## PROBLEM DESCRIPTION
Collect each line below that contains the string "Answer".

[Lines from a data source]
((

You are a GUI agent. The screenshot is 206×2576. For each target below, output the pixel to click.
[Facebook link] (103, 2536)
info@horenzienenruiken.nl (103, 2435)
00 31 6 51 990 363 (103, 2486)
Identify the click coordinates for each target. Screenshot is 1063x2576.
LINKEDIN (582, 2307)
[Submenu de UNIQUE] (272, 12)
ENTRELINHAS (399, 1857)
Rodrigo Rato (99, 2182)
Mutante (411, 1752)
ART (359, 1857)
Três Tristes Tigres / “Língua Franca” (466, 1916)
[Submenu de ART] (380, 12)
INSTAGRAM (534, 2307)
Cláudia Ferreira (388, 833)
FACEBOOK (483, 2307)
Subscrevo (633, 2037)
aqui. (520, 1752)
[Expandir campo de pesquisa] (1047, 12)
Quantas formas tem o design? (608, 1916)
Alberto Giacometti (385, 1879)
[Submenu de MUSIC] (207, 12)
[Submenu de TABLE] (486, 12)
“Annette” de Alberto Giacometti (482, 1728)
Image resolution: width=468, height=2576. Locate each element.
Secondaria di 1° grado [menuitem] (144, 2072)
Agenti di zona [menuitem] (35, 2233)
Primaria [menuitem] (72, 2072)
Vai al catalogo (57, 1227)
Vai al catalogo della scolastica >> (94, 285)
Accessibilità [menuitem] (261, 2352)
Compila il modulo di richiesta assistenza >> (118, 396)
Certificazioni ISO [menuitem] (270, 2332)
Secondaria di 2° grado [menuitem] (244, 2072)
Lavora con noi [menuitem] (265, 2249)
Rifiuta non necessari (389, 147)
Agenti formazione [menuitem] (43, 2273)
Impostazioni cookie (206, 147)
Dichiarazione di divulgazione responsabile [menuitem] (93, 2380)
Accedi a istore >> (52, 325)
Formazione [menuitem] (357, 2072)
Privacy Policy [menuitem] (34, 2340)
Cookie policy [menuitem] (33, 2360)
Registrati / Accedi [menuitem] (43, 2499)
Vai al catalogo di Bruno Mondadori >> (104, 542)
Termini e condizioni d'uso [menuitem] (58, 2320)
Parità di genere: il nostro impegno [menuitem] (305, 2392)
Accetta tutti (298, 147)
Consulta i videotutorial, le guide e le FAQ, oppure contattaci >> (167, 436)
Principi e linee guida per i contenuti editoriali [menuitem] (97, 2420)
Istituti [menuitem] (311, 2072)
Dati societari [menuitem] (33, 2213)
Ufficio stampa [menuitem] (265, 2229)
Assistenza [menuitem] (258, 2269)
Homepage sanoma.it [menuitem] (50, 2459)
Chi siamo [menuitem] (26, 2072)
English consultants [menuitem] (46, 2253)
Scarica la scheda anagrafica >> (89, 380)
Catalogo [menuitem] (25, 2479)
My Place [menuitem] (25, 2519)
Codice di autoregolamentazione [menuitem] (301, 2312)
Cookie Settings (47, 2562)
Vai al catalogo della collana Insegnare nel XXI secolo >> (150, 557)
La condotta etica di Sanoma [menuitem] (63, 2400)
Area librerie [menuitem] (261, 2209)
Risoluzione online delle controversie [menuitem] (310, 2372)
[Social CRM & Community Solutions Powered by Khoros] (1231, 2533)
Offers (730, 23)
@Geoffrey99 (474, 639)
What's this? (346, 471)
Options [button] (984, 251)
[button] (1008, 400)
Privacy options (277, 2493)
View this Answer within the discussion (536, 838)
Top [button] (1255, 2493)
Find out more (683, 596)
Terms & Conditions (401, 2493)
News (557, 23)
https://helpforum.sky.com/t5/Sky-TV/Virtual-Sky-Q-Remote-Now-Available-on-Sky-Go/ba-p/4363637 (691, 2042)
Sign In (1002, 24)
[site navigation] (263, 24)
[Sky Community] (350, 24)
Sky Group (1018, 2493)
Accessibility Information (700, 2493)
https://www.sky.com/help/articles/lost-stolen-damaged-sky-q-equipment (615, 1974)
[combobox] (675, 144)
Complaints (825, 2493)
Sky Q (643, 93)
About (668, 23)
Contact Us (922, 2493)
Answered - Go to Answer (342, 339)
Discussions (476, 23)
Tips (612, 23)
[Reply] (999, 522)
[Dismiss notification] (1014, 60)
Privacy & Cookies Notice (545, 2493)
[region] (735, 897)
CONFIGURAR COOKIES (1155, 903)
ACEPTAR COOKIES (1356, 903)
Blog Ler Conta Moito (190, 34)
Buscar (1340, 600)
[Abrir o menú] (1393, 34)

))

## RESPONSE TO THIS EXERCISE
View this Answer within the discussion (536, 838)
Answered - Go to Answer (342, 339)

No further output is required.